The wood-grain material layer 20 is made of natural wood. The wood-grain material layer 20 has a thickness of about 0.4 mm to about 0.6 mm. In this exemplary embodiment, the thickness of the wood-grain material layer 20 is 0.4 mm. The wood-grain material layer 20 includes a wood-grain surface 21 and a bottom surface 22. The bottom surface 22 of the wood-grain material layer 20 is adhered to the exterior surface 11 by adhesive 15.

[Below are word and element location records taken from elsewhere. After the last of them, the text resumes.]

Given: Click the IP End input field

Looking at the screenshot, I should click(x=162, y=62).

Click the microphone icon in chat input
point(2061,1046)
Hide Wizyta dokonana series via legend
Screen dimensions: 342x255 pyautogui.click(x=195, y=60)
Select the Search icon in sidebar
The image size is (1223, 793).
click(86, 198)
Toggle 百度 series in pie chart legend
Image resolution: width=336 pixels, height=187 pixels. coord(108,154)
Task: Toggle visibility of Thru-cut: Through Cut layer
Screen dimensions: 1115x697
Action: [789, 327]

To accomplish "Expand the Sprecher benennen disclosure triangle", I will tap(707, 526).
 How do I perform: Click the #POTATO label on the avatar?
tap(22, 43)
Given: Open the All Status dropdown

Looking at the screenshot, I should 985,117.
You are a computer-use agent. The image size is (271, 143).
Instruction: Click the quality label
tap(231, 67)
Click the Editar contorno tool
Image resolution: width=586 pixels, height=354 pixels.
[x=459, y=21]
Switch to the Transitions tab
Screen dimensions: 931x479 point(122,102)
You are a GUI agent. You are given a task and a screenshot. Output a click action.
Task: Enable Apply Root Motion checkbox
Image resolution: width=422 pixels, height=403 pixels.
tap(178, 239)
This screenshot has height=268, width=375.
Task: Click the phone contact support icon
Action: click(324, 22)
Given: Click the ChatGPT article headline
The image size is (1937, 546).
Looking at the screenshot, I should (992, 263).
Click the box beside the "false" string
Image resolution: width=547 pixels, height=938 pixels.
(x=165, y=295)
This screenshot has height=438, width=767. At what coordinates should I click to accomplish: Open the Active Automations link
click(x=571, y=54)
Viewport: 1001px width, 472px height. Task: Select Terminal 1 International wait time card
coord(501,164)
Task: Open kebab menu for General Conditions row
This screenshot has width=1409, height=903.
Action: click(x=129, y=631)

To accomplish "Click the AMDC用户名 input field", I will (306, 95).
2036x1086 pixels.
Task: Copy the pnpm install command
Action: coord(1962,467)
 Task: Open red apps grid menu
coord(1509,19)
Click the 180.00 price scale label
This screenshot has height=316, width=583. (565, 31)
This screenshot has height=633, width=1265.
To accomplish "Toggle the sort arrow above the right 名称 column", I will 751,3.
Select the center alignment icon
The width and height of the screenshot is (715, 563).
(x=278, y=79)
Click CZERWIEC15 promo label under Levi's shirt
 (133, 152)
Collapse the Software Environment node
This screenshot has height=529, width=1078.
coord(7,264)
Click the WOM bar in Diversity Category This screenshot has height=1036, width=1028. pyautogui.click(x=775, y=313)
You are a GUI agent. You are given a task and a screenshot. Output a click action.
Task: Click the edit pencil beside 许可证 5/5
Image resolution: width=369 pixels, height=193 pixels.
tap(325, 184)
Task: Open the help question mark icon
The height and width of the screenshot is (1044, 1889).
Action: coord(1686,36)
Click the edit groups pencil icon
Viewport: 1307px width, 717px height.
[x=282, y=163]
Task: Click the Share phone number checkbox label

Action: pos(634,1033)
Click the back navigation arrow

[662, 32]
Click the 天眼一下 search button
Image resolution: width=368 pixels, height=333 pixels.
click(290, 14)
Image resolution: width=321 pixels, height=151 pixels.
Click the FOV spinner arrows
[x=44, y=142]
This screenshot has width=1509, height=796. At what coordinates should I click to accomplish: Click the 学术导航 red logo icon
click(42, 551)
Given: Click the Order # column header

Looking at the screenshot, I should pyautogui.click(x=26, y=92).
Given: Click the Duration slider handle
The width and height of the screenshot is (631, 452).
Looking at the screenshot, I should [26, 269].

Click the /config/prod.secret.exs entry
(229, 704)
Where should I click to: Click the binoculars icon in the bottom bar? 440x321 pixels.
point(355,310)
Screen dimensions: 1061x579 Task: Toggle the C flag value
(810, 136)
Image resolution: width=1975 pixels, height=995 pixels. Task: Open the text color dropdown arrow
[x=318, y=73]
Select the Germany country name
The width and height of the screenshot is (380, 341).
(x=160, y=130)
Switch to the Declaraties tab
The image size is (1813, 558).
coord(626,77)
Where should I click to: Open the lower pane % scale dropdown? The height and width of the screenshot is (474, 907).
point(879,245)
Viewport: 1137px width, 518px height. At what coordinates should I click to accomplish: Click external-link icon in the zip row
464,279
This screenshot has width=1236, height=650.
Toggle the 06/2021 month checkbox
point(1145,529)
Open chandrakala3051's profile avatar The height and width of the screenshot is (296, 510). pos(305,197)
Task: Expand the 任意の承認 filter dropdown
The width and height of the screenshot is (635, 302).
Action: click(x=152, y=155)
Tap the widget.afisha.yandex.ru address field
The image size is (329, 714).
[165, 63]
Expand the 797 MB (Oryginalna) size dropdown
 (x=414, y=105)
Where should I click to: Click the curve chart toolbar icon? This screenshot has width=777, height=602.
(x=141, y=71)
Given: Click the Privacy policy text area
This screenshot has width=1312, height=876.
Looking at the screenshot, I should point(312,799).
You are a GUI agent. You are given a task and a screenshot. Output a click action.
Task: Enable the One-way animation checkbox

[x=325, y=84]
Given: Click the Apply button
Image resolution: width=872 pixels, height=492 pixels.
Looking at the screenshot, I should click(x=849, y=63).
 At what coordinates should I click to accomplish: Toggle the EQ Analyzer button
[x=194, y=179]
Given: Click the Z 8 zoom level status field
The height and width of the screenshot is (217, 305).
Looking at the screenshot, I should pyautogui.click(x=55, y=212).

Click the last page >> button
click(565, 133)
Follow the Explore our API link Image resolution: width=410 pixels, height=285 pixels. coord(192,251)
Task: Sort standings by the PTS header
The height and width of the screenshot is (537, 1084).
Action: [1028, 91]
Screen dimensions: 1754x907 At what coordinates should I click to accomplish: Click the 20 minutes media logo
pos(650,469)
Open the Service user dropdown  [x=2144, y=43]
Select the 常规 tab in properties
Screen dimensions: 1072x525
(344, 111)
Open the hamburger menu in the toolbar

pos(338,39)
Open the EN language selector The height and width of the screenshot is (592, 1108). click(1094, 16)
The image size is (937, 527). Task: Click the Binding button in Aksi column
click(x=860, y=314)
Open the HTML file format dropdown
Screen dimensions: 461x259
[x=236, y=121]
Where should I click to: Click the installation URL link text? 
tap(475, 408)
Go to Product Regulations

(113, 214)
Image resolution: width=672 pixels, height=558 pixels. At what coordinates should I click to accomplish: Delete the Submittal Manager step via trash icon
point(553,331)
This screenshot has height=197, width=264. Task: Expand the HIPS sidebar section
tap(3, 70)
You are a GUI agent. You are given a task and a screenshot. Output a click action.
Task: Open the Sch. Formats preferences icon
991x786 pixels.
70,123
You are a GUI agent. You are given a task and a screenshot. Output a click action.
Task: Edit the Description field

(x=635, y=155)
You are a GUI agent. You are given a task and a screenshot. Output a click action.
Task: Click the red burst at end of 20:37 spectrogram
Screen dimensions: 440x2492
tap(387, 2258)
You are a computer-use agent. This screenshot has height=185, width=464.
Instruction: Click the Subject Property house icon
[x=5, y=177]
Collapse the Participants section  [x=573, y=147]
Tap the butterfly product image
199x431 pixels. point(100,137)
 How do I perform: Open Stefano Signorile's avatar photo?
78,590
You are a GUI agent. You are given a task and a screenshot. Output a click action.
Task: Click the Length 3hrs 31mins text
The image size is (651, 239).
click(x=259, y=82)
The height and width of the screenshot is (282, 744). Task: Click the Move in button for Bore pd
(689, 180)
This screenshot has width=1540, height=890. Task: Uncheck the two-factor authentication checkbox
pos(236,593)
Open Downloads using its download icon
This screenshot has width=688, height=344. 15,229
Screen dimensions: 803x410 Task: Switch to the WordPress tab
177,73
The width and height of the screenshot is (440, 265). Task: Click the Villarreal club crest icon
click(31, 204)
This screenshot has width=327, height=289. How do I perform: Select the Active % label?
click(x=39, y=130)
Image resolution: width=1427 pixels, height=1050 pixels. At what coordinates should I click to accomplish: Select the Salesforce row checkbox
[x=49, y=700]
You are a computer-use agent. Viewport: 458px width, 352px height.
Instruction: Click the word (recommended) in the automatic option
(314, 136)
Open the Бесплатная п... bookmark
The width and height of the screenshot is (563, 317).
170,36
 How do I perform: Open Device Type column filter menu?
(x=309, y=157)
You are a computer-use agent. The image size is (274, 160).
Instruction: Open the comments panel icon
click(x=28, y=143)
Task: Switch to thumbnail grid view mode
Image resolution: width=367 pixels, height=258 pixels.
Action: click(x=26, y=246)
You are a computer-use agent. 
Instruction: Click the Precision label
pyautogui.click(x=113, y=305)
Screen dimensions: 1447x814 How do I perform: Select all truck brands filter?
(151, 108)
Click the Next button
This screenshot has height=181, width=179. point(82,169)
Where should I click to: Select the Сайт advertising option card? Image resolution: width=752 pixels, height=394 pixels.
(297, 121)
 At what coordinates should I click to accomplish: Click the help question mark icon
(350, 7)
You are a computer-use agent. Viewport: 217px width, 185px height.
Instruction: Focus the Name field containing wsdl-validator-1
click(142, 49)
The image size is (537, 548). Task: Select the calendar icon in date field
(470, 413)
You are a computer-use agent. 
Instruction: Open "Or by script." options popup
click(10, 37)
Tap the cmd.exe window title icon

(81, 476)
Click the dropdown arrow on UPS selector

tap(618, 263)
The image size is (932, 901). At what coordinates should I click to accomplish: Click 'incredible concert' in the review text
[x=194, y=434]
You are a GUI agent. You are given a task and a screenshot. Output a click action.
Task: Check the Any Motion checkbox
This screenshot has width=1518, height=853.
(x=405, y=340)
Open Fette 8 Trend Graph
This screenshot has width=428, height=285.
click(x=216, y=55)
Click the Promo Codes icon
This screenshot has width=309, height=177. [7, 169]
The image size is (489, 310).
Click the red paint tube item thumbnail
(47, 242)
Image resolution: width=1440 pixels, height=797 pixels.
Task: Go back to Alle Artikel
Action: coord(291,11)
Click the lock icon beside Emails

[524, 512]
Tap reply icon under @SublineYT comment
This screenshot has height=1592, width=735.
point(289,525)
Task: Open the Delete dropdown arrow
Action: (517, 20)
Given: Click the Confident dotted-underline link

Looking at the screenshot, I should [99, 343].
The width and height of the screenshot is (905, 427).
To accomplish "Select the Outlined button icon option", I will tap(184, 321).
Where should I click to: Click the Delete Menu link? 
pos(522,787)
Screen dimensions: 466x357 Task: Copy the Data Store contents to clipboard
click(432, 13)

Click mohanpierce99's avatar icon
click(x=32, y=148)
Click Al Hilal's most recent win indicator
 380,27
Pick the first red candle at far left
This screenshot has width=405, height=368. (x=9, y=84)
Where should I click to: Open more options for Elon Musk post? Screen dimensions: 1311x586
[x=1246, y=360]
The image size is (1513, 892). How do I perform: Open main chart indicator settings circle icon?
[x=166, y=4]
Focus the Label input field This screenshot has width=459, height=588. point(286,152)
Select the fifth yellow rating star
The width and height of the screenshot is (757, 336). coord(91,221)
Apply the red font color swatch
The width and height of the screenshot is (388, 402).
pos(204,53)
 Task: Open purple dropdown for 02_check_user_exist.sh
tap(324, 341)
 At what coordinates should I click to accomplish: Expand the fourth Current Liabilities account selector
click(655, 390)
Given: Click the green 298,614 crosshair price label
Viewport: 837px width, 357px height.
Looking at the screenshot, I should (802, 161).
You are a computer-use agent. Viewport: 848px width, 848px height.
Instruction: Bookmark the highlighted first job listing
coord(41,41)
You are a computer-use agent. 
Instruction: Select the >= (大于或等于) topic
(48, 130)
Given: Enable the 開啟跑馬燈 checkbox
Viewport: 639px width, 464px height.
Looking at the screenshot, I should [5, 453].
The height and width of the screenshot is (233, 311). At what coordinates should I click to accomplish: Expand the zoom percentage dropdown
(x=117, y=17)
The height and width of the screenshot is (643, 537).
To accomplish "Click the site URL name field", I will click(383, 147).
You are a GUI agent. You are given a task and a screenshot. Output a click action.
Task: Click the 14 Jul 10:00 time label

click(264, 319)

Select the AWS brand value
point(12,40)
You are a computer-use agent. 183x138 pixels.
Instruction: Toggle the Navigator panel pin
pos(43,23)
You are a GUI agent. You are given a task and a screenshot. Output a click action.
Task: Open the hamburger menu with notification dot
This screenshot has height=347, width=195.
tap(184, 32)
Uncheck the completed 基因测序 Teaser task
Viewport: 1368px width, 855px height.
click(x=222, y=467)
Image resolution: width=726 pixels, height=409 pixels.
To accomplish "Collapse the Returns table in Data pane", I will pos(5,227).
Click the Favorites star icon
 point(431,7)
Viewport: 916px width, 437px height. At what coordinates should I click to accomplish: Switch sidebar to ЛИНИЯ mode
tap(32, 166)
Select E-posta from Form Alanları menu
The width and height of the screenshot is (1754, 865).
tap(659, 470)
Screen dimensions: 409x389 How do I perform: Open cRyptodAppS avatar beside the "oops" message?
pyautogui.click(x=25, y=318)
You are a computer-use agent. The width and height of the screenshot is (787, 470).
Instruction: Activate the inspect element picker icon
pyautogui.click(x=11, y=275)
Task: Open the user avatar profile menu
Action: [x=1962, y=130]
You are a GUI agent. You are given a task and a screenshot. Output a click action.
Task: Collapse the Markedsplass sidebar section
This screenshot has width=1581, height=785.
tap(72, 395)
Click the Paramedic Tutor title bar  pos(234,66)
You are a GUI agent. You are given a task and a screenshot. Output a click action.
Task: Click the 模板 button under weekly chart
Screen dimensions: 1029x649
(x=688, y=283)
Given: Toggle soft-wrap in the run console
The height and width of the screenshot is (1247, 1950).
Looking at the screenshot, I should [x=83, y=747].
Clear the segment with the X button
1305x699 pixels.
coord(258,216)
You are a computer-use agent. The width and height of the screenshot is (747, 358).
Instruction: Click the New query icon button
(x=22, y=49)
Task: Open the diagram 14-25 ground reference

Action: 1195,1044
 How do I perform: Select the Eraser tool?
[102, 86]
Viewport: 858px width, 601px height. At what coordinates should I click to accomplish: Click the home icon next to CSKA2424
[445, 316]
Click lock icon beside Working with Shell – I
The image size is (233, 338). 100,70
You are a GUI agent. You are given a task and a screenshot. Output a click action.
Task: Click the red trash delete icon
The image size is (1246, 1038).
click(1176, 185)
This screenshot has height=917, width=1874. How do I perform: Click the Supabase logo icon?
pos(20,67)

The protective layer 30 is made of transparent thermosetting resin, for example, epoxy resin, phenolic resin, etc. The protective layer 30 is directly formed on the wood-grain material layer 20. A thickness of the protective layer 30 is in a range between 0.6 mm to 0.8 mm. In this exemplary embodiment, the thickness of the protective layer 30 is 0.8 mm. Because the protective layer 30 is transparent, the wood-grain material layer 20 can be observed through the protective layer 30. A deep wood-grain appearance will be presented.
A method for making the device housing 100 may include the following steps:
The substrate 10 is provided. The substrate 10 is ultrasonically cleaned using absolute ethyl alcohol for about 5 min-about 10 min.
The adhesive 15 is coated on the bottom surface 22 of the wood-grain material layer 20. Then, the bottom surface 22 is adhered to the external surface 11 of the substrate 10. Drying the adhesive 15 takes about 2 hours to about 4 hours.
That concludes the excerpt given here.